Provided entries -
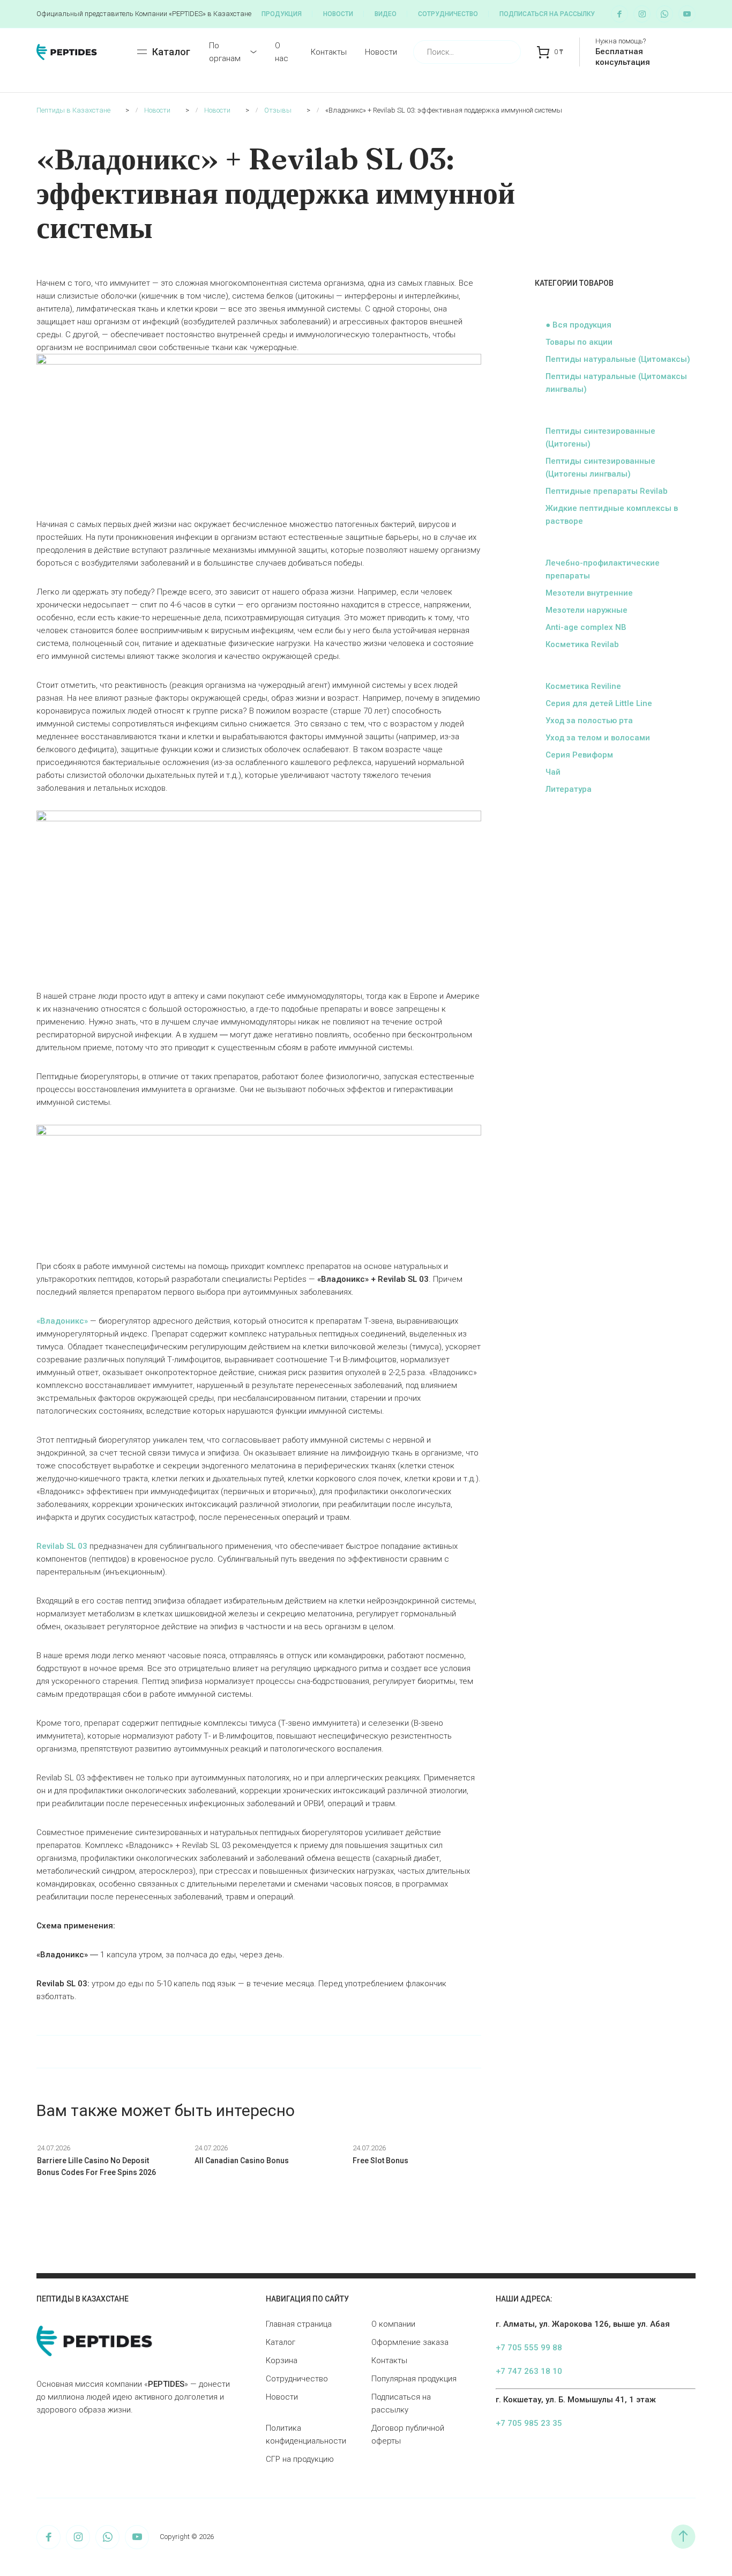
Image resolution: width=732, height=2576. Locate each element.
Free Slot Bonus (380, 2160)
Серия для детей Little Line (599, 703)
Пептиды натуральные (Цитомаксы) (618, 359)
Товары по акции (579, 342)
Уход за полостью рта (589, 720)
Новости (338, 14)
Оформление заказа (410, 2342)
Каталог (280, 2342)
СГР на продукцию (300, 2459)
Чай (553, 772)
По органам (225, 52)
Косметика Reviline (583, 686)
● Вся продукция (578, 325)
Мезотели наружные (587, 610)
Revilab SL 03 (61, 1546)
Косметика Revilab (582, 644)
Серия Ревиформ (579, 755)
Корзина (281, 2360)
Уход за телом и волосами (598, 738)
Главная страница (299, 2324)
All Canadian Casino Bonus (242, 2160)
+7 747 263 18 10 (529, 2371)
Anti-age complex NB (586, 627)
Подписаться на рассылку (547, 14)
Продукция (282, 14)
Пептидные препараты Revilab (607, 491)
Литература (569, 789)
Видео (386, 14)
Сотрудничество (448, 14)
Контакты (329, 52)
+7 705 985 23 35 (529, 2423)
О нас (281, 52)
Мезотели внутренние (589, 593)
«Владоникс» (62, 1321)
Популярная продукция (414, 2379)
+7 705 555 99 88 (529, 2347)
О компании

What the exercise asks -
Lines from the one with "Корзина (281, 2360)" through the end of the data: set these down exactly, including both ends and nothing more.

Finished task -
Корзина (281, 2360)
Уход за телом и волосами (598, 738)
Главная страница (299, 2324)
All Canadian Casino Bonus (242, 2160)
+7 747 263 18 10 (529, 2371)
Anti-age complex NB (586, 627)
Подписаться на рассылку (547, 14)
Продукция (282, 14)
Пептидные препараты Revilab (607, 491)
Литература (569, 789)
Видео (386, 14)
Сотрудничество (448, 14)
Контакты (329, 52)
+7 705 985 23 35 (529, 2423)
О нас (281, 52)
Мезотели внутренние (589, 593)
«Владоникс» (62, 1321)
Популярная продукция (414, 2379)
+7 705 555 99 88 (529, 2347)
О компании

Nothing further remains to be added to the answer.